You might have to use C++ for something like that.

Good Luck

May 3 '06 #3
Bob
Oh By the way, the card is multi line so I can have a large number of phone
calls coming in (in this case 4 but the same software with a different card
can go up to several hundred) so obviously the program checks to see if a
line is busy before using it and tries to find an unused line. For incoming
calls , (these are POTS lines) they are cascaded by the telco so if line 1
is busy the call goes to line 2, if that is busy then to line 3 etc..
Callers only need one number, the telvco sends them to a free line. There's
no need for a PBX, but it can be integrated. We can make one with an
additional card to which the company extensions can be connected. Just plug
the company phones in these cards and the software (we haven't written it
yet but we know we can do it) will act as a PBX, allow conferencing, call
forwarding, call blocking and all that stuff. For now, the portion of the
program that sends outbound info (either voice calls or faxes) starts by
trying to find a free line. If all are busy it waits and then tries again
until a free line is found, then sends the fax or the outbound voice call -
we use the system for delivery advise to customers, we either send a voice,
an e-mail if he has one or a fax if the database has a fax number for him.
The dialogic card translates txt files automatically so we just make up the
contents of the fax as plain old text and it works fine. There's no problem
managing the sending and reception of faxes and IVR calls (ingoing and
outbound) on the same machine with this setup. We log all the calls, their
duration, attempts and success, in a sql database. If we find we reach an
impasse its just a matter of adding another board, its runtime licenses and
the required additional POTS lines. We can easily go 96 POTS lines working
simultaneously on the same box. When you get to that number of lines and the
boards for it it gets pretty expensive but its not a big technological
hurdle for us with the tools we use. Thre box is cheap, the boards are
expensive and the runtime licenses, especially if you use text to speech as
we do are horrendously expensive. As that may be, the hardest is always to
do whatever you do "user friendly" and most of all reliable. Thats why I was
thinking of this pseudo printer driver approach. My idea was, since we
already receive and send faxes on these lines, why not make that
functionality available to all users on the network? I really don't need it
to print, just to print to a file something like PDF995 does and in sending
the stream to the file convret it to a TIFF file. (the Dialogic cards do not
do format conversion of anything else that text. They want either text or
TIFF). I know there are conversion utilities out there that don't cost an
arm and a leg. I think in windows XP there's a file to fax conversion DLL
which it may be possible to call to do that bit of work.

If I have some time I'm going to pursue this further, If anyone has any
ideas on how to do this "pseudo printer driver" or where I coud find some
code snippets I would be most appreciative.

Bob

"Bob" <bd*****@sgiims.com> wrote in message
news:eM**************@TK2MSFTNGP02.phx.gbl...
I need to create a program that is essentially a special fax sender using
multi line Dialogic cards.

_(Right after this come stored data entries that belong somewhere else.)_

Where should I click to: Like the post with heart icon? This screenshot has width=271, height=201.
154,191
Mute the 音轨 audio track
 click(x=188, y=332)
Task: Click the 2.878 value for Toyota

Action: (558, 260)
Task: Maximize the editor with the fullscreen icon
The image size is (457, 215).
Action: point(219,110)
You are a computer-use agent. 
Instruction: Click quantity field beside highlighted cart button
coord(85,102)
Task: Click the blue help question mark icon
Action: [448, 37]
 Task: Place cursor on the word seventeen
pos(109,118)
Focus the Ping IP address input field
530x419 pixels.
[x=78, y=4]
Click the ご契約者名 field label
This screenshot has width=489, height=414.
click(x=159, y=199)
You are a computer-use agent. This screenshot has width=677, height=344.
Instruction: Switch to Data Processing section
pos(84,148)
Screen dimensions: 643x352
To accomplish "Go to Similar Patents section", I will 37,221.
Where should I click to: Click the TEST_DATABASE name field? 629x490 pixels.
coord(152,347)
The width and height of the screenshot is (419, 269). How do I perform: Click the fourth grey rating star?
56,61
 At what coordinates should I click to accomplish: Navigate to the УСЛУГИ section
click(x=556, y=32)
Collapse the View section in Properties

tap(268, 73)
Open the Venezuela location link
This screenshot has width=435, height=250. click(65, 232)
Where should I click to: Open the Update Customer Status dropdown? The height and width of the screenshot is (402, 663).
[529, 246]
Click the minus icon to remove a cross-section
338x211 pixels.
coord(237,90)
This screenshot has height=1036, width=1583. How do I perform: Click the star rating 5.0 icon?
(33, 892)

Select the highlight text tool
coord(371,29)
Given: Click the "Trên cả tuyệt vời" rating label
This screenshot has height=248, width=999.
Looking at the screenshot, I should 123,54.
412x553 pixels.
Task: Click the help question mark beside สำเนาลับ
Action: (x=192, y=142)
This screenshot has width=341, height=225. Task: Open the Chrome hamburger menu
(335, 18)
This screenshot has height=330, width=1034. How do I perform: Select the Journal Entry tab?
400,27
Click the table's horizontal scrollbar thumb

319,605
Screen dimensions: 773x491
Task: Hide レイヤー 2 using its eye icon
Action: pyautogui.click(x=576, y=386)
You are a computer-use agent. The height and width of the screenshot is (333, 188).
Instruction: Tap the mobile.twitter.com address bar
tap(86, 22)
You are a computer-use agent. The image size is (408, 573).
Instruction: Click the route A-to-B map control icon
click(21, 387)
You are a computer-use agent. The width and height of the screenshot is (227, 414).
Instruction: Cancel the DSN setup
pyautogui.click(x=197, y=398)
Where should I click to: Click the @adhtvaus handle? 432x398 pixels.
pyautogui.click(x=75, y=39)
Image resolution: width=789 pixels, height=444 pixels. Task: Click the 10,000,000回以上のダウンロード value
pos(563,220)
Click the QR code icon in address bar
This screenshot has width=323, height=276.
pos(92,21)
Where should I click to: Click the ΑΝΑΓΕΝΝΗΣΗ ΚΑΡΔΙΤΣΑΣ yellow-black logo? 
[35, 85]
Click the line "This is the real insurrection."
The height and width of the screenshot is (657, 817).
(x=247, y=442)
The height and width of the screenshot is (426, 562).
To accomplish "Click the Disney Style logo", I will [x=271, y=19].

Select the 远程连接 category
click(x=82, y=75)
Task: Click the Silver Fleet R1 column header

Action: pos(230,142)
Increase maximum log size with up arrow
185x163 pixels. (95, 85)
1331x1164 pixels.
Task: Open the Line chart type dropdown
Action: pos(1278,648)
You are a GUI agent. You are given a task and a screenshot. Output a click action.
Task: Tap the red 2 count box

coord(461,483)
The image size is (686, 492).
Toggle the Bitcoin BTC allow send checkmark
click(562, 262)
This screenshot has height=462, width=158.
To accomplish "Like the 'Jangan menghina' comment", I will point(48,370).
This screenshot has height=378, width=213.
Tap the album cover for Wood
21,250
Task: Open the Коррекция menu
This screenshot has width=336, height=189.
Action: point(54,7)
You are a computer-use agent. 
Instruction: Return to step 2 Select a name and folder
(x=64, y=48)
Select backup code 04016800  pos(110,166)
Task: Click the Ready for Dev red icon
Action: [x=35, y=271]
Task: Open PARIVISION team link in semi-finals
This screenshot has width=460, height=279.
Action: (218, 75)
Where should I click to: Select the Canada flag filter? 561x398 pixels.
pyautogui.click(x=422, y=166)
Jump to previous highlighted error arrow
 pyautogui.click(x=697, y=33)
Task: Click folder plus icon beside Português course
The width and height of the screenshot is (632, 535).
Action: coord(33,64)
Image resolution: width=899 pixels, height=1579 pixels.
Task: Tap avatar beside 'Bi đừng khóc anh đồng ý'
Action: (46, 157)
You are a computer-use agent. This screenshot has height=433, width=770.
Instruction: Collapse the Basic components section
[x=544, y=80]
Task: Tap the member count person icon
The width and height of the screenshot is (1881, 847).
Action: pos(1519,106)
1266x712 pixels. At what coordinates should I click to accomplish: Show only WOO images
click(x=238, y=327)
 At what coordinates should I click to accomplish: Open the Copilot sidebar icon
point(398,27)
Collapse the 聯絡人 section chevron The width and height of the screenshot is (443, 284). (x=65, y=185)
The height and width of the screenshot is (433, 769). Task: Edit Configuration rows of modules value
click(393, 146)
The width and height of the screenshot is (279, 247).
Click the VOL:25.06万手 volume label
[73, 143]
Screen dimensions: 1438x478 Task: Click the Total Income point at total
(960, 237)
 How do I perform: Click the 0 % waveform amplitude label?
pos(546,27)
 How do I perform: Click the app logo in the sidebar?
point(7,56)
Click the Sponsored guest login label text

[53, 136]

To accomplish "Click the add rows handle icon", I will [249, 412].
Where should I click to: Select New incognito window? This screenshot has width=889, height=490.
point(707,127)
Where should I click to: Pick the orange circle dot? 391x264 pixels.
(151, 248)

I figure that the best way to do this so that it
can be used from any app is to create someting that can be installed as a
printer on the local computer. When sending the print command so that the
current document, whatever it is is transmitted to the program, I need to
popup a box to get the desination info (name phone number etc..) ,when
thats done, convert the file being sent from whatever format to whatever is
required for the faxer (it only taxes Tiff files) and then send the tiff
fil and the destination info to the fax server.

Maybe this alreadu exists, if so I'd like to know where I can find it. I
got the new Dialogic VFXJCT41LS cards and they have a fax server for four
lines built-in, but I can't find a way to make this fax server directly
operational at the same time as IVR apps using the card ( the IVR is the
main purpose of the card, so the fax server must not interfere with it).

Can anyone help, it would certainly be appreciated.